(Data extracted from a collection)
^^^^

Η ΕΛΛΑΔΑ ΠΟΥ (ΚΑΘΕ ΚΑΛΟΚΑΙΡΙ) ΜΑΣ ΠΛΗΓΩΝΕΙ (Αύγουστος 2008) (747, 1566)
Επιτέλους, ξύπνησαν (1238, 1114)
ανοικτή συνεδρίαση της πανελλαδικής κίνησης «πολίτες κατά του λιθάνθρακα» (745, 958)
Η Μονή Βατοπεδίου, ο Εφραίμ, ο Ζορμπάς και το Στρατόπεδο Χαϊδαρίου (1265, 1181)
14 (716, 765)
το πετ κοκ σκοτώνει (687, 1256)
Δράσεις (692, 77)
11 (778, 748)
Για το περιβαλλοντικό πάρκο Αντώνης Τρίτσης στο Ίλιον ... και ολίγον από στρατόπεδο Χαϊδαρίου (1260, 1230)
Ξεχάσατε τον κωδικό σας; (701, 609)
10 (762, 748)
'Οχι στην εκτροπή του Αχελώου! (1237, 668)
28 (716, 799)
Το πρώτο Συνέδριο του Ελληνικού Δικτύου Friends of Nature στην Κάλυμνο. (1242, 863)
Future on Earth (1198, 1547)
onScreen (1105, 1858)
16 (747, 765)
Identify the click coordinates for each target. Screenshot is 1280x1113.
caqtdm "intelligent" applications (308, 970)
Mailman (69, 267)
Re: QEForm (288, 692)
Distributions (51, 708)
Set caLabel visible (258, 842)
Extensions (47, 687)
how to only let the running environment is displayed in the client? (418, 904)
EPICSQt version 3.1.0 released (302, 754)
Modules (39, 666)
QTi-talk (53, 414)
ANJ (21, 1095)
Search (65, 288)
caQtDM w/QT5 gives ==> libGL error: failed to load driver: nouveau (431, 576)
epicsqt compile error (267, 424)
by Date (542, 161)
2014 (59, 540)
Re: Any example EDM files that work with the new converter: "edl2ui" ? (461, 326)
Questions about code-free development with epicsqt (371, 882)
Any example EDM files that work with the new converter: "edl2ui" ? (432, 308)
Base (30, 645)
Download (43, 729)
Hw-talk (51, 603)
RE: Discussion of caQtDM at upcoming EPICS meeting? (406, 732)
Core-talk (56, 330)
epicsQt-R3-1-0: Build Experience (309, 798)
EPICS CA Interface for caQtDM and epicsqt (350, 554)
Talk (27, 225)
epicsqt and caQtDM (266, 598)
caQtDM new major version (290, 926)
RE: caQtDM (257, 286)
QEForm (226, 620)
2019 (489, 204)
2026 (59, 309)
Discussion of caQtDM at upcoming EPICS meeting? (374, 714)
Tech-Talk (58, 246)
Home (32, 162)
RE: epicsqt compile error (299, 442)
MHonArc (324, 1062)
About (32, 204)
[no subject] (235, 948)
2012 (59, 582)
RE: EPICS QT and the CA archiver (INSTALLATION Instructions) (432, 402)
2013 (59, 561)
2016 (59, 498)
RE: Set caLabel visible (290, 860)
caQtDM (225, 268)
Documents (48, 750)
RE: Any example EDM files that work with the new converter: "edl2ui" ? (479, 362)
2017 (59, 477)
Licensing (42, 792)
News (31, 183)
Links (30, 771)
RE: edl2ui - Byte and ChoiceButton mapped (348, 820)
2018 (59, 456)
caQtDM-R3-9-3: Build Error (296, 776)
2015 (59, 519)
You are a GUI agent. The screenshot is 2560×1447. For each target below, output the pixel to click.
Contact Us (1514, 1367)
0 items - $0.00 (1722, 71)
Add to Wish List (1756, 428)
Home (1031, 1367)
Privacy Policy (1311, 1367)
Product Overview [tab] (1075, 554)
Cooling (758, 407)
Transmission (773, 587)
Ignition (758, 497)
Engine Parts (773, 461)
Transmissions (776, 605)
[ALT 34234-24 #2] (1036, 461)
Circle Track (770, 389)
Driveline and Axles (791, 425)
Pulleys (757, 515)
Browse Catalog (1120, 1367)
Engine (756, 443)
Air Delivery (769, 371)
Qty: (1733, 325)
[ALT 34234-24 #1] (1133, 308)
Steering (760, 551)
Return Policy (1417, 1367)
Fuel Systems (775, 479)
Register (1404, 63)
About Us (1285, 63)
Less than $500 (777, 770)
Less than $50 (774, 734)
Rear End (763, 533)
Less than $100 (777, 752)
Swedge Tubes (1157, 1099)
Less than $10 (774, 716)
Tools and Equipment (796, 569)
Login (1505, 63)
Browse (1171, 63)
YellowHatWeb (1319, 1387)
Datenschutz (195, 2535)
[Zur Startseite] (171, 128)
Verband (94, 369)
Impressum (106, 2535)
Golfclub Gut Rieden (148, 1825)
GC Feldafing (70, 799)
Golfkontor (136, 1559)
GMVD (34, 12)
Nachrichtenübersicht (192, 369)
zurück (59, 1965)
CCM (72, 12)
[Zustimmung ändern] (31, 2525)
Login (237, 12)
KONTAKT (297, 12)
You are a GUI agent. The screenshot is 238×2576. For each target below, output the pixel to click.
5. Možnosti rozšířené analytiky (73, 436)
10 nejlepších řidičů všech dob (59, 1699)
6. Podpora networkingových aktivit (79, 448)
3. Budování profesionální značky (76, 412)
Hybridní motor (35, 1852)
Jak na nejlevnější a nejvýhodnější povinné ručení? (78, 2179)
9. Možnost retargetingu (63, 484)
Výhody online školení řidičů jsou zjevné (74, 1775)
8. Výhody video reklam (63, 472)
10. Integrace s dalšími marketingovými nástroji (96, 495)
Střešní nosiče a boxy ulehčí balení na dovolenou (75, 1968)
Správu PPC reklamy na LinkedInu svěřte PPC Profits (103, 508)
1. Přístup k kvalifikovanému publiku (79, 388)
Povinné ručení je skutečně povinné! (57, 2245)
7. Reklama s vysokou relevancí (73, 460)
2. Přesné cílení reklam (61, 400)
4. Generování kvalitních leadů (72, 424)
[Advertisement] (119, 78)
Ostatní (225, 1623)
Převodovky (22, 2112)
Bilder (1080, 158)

^^^^

Activity
Reproduce the records exactly, keeping every line.

Exercise solution
Η ΕΛΛΑΔΑ ΠΟΥ (ΚΑΘΕ ΚΑΛΟΚΑΙΡΙ) ΜΑΣ ΠΛΗΓΩΝΕΙ (Αύγουστος 2008) (747, 1566)
Επιτέλους, ξύπνησαν (1238, 1114)
ανοικτή συνεδρίαση της πανελλαδικής κίνησης «πολίτες κατά του λιθάνθρακα» (745, 958)
Η Μονή Βατοπεδίου, ο Εφραίμ, ο Ζορμπάς και το Στρατόπεδο Χαϊδαρίου (1265, 1181)
14 (716, 765)
το πετ κοκ σκοτώνει (687, 1256)
Δράσεις (692, 77)
11 (778, 748)
Για το περιβαλλοντικό πάρκο Αντώνης Τρίτσης στο Ίλιον ... και ολίγον από στρατόπεδο Χαϊδαρίου (1260, 1230)
Ξεχάσατε τον κωδικό σας; (701, 609)
10 (762, 748)
'Οχι στην εκτροπή του Αχελώου! (1237, 668)
28 (716, 799)
Το πρώτο Συνέδριο του Ελληνικού Δικτύου Friends of Nature στην Κάλυμνο. (1242, 863)
Future on Earth (1198, 1547)
onScreen (1105, 1858)
16 (747, 765)
Identify the click coordinates for each target. Screenshot is 1280x1113.
caqtdm "intelligent" applications (308, 970)
Mailman (69, 267)
Re: QEForm (288, 692)
Distributions (51, 708)
Set caLabel visible (258, 842)
Extensions (47, 687)
how to only let the running environment is displayed in the client? (418, 904)
EPICSQt version 3.1.0 released (302, 754)
Modules (39, 666)
QTi-talk (53, 414)
ANJ (21, 1095)
Search (65, 288)
caQtDM w/QT5 gives ==> libGL error: failed to load driver: nouveau (431, 576)
epicsqt compile error (267, 424)
by Date (542, 161)
2014 (59, 540)
Re: Any example EDM files that work with the new converter: "edl2ui" ? (461, 326)
Questions about code-free development with epicsqt (371, 882)
Any example EDM files that work with the new converter: "edl2ui" ? (432, 308)
Base (30, 645)
Download (43, 729)
Hw-talk (51, 603)
RE: Discussion of caQtDM at upcoming EPICS meeting? (406, 732)
Core-talk (56, 330)
epicsQt-R3-1-0: Build Experience (309, 798)
EPICS CA Interface for caQtDM and epicsqt (350, 554)
Talk (27, 225)
epicsqt and caQtDM (266, 598)
caQtDM new major version (290, 926)
RE: caQtDM (257, 286)
QEForm (226, 620)
2019 (489, 204)
2026 (59, 309)
Discussion of caQtDM at upcoming EPICS meeting? (374, 714)
Tech-Talk (58, 246)
Home (32, 162)
RE: epicsqt compile error (299, 442)
MHonArc (324, 1062)
About (32, 204)
[no subject] (235, 948)
2012 (59, 582)
RE: EPICS QT and the CA archiver (INSTALLATION Instructions) (432, 402)
2013 (59, 561)
2016 (59, 498)
RE: Set caLabel visible (290, 860)
caQtDM (225, 268)
Documents (48, 750)
RE: Any example EDM files that work with the new converter: "edl2ui" ? (479, 362)
2017 (59, 477)
Licensing (42, 792)
News (31, 183)
Links (30, 771)
RE: edl2ui - Byte and ChoiceButton mapped (348, 820)
2018 (59, 456)
caQtDM-R3-9-3: Build Error (296, 776)
2015 (59, 519)
You are a GUI agent. The screenshot is 2560×1447. For each target below, output the pixel to click.
Contact Us (1514, 1367)
0 items - $0.00 (1722, 71)
Add to Wish List (1756, 428)
Home (1031, 1367)
Privacy Policy (1311, 1367)
Product Overview [tab] (1075, 554)
Cooling (758, 407)
Transmission (773, 587)
Ignition (758, 497)
Engine Parts (773, 461)
Transmissions (776, 605)
[ALT 34234-24 #2] (1036, 461)
Circle Track (770, 389)
Driveline and Axles (791, 425)
Pulleys (757, 515)
Browse Catalog (1120, 1367)
Engine (756, 443)
Air Delivery (769, 371)
Qty: (1733, 325)
[ALT 34234-24 #1] (1133, 308)
Steering (760, 551)
Return Policy (1417, 1367)
Fuel Systems (775, 479)
Register (1404, 63)
About Us (1285, 63)
Less than $500 (777, 770)
Less than $50 (774, 734)
Rear End (763, 533)
Less than $100 (777, 752)
Swedge Tubes (1157, 1099)
Less than $10 (774, 716)
Tools and Equipment (796, 569)
Login (1505, 63)
Browse (1171, 63)
YellowHatWeb (1319, 1387)
Datenschutz (195, 2535)
[Zur Startseite] (171, 128)
Verband (94, 369)
Impressum (106, 2535)
Golfclub Gut Rieden (148, 1825)
GC Feldafing (70, 799)
Golfkontor (136, 1559)
GMVD (34, 12)
Nachrichtenübersicht (192, 369)
zurück (59, 1965)
CCM (72, 12)
[Zustimmung ändern] (31, 2525)
Login (237, 12)
KONTAKT (297, 12)
You are a GUI agent. The screenshot is 238×2576. For each target below, output the pixel to click.
5. Možnosti rozšířené analytiky (73, 436)
10 nejlepších řidičů všech dob (59, 1699)
6. Podpora networkingových aktivit (79, 448)
3. Budování profesionální značky (76, 412)
Hybridní motor (35, 1852)
Jak na nejlevnější a nejvýhodnější povinné ručení? (78, 2179)
9. Možnost retargetingu (63, 484)
Výhody online školení řidičů jsou zjevné (74, 1775)
8. Výhody video reklam (63, 472)
10. Integrace s dalšími marketingovými nástroji (96, 495)
Střešní nosiče a boxy ulehčí balení na dovolenou (75, 1968)
Správu PPC reklamy na LinkedInu svěřte PPC Profits (103, 508)
1. Přístup k kvalifikovanému publiku (79, 388)
Povinné ručení je skutečně povinné! (57, 2245)
7. Reklama s vysokou relevancí (73, 460)
2. Přesné cílení reklam (61, 400)
4. Generování kvalitních leadů (72, 424)
[Advertisement] (119, 78)
Ostatní (225, 1623)
Převodovky (22, 2112)
Bilder (1080, 158)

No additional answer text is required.